- Catcher
- Born: September 7, 1936 Chicago, Illinois, U.S.
- Died: September 29, 2021 (aged 85) Lincoln, Illinois, U.S.
- Batted: RightThrew: Right

MLB debut
- September 28, 1958, for the Chicago White Sox

Last MLB appearance
- September 28, 1958, for the Chicago White Sox

MLB statistics
- Batting average: 1.000
- Home runs: 0
- Runs batted in: 1
- Stats at Baseball Reference

Teams
- Chicago White Sox (1958);

= Chuck Lindstrom =

American baseball player (1936–2021)

Charles William Lindstrom (September 7, 1936 – September 29, 2021) was an American professional baseball catcher who played in one Major League Baseball game, for the 1958 Chicago White Sox. He was the son of National Baseball Hall of Fame inductee Freddie Lindstrom. Listed at 5 ft 11 in and 175 lb, he batted and threw right-handed.

==Biography==
Lindstrom was born in Chicago in 1936, and graduated from New Trier High School. He was recognized as the American Legion Baseball player of the year for 1953. He then attended Northwestern University where he played college baseball for the Wildcats and graduated in 1958.

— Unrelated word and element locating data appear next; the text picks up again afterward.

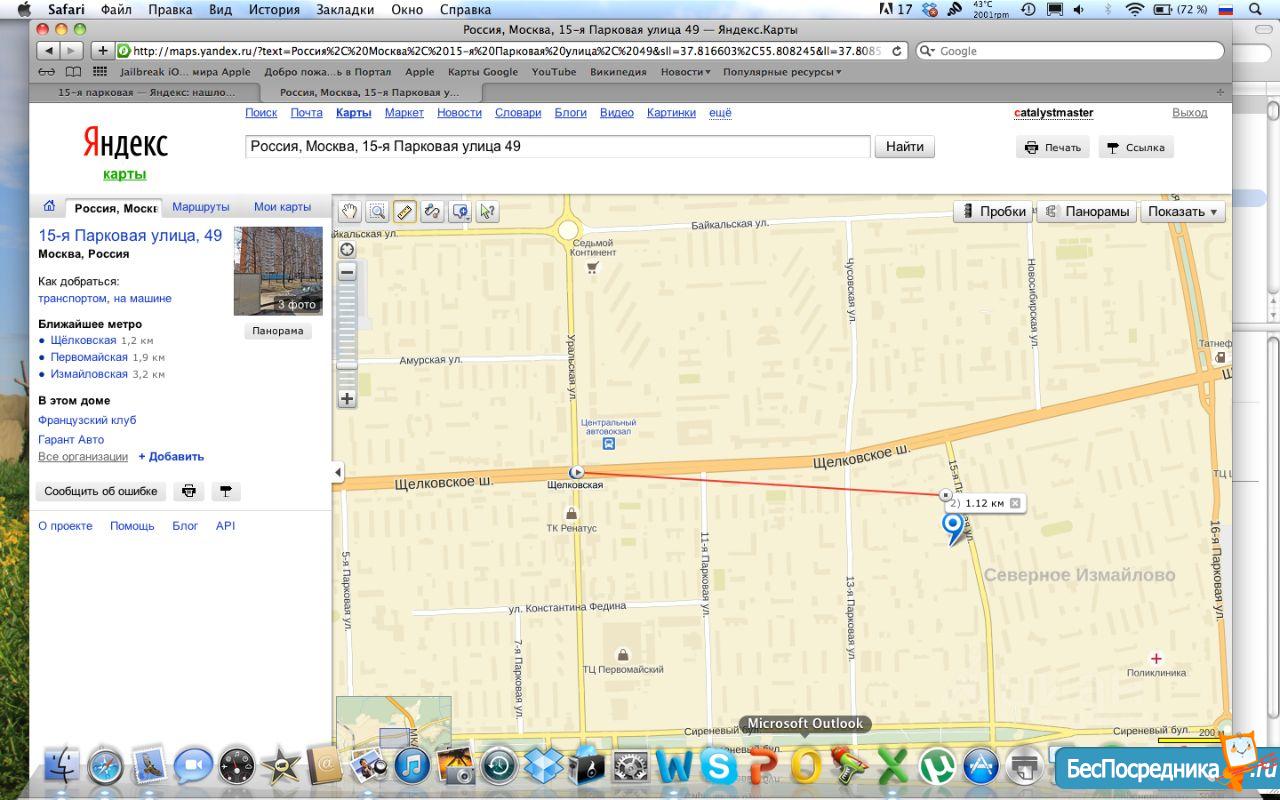This screenshot has width=1280, height=800.
Task: Click the info pointer question tool
Action: pos(487,211)
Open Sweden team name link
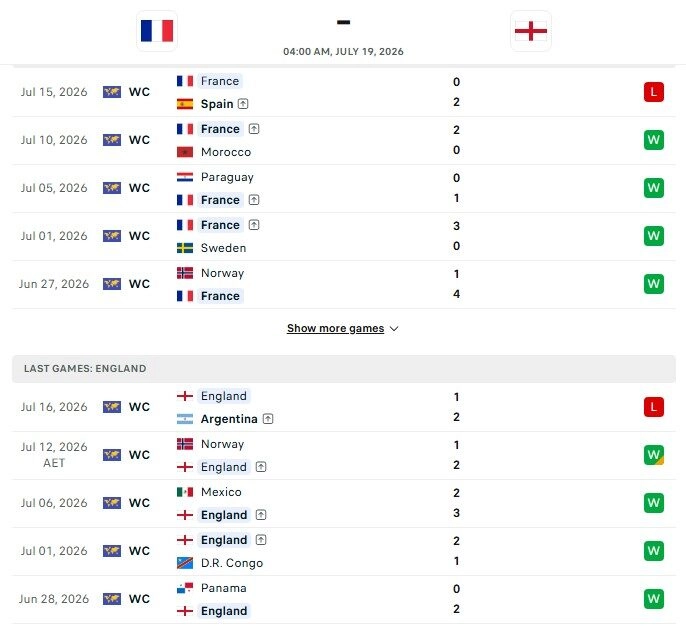The height and width of the screenshot is (626, 686). tap(223, 248)
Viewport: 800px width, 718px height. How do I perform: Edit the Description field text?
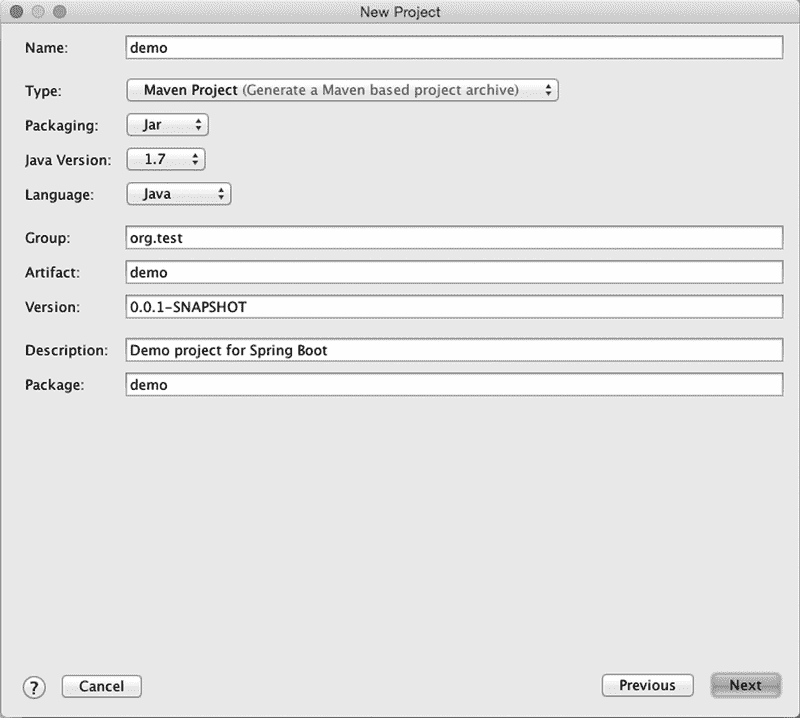(454, 350)
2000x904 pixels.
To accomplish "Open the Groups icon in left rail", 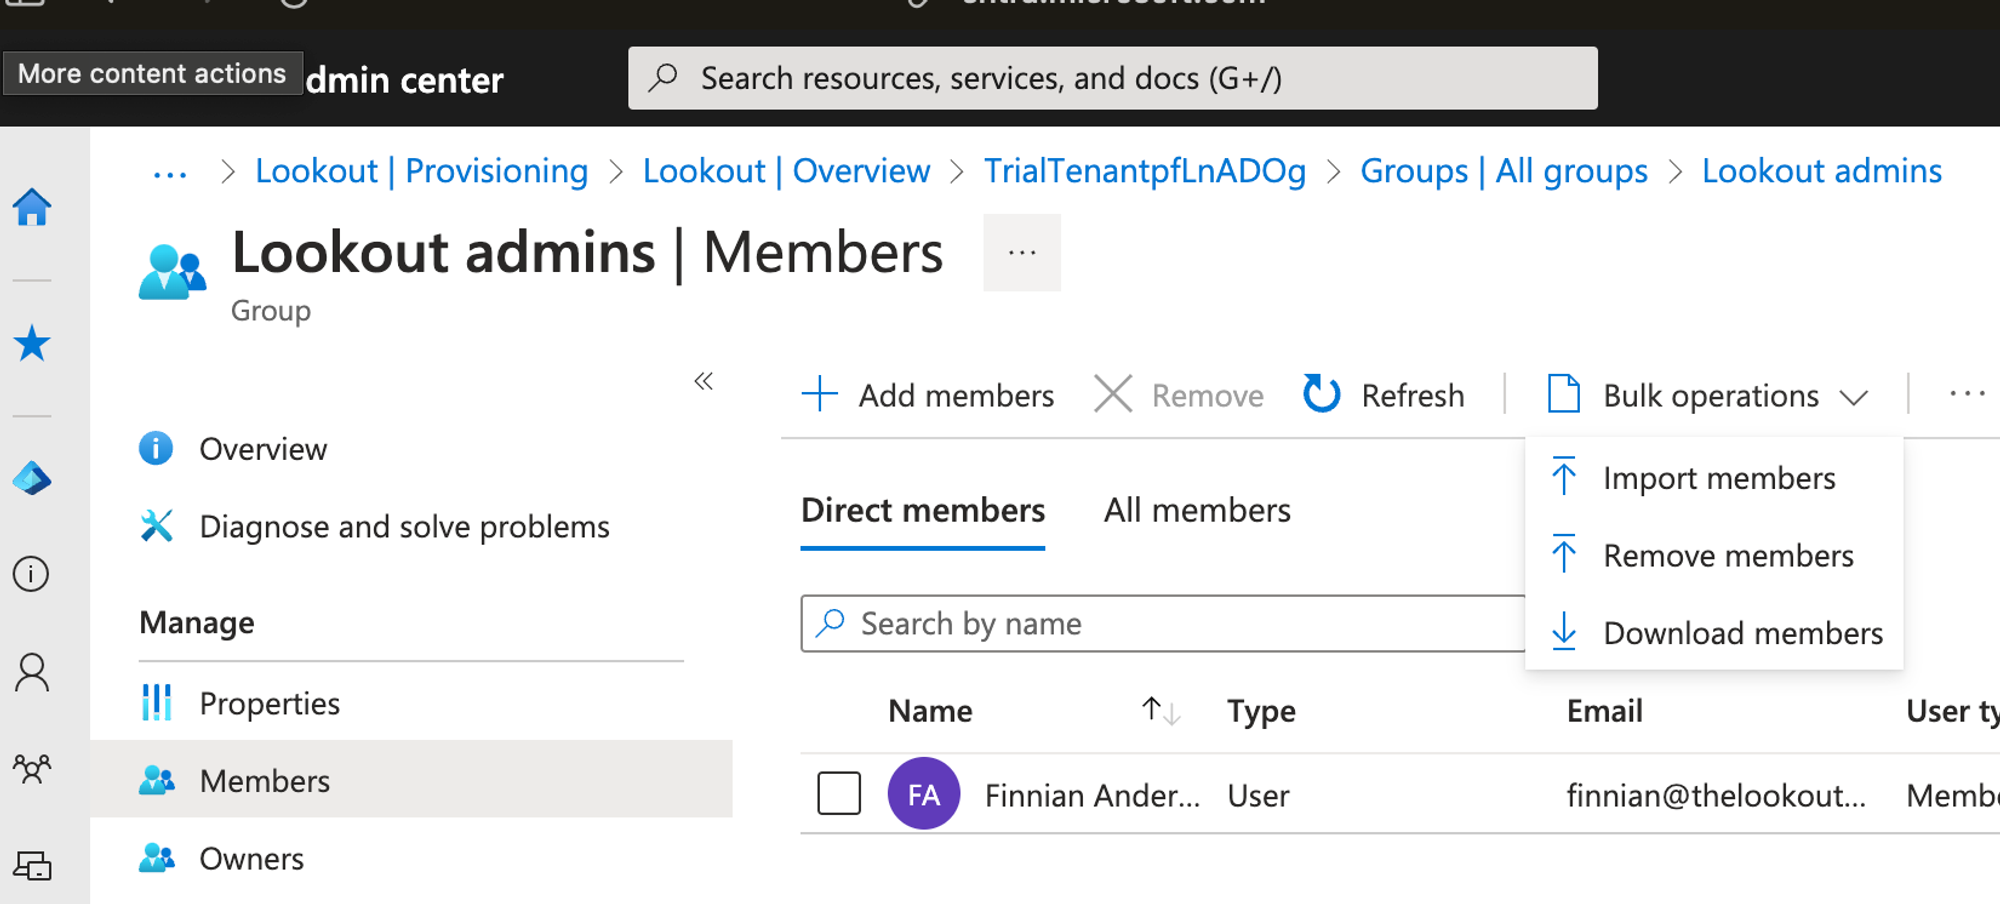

Lindstrom was signed by the Chicago White Sox as an amateur free agent on June 17, 1957. His career in Minor League Baseball spanned 1957 to 1961.

Lindstrom's major-league debut came during the fifth inning of a game September 28, 1958, versus the Kansas City Athletics as a defensive replacement for Johnny Romano. The first pitch from pitcher Hal Trosky was fumbled by Lindstrom as a passed ball, but he settled down and did not make another miscue. In his first plate appearance, in the bottom of the sixth inning, Lindstrom led off with a walk and later scored on a double by Don Mueller. Then, in the bottom of the seventh, he tripled, driving in Johnny Callison. Lindstrom was on deck when Sammy Esposito struck out looking to end the White Sox' last offensive inning in a game they won, 11–4. This was Lindstrom's only major-league game, as he was sent down to the minor leagues the following season and did not return to the major leagues.

Lindstrom is one of only four players to hit a triple in their one and only MLB at bat, the others being Eduardo Rodríguez (1973), Scott Munninghoff (1980), and Eric Cammack (2000). With a triple, a walk, a run, and a run batted in during two plate appearances, Lindstrom had one of the best one-game careers in major-league history, along with John Paciorek.

Lindstrom retired as a player shortly thereafter and went on to a successful 23-year coaching career with Lincoln College, highlighted by a 29–10 record in 1972, the first of five consecutive 20-win seasons. He later ran two sports-related companies and retired in 2010. Lindstrom died in Lincoln, Illinois, in September 2021 at the age of 85. He was survived by his wife and five children.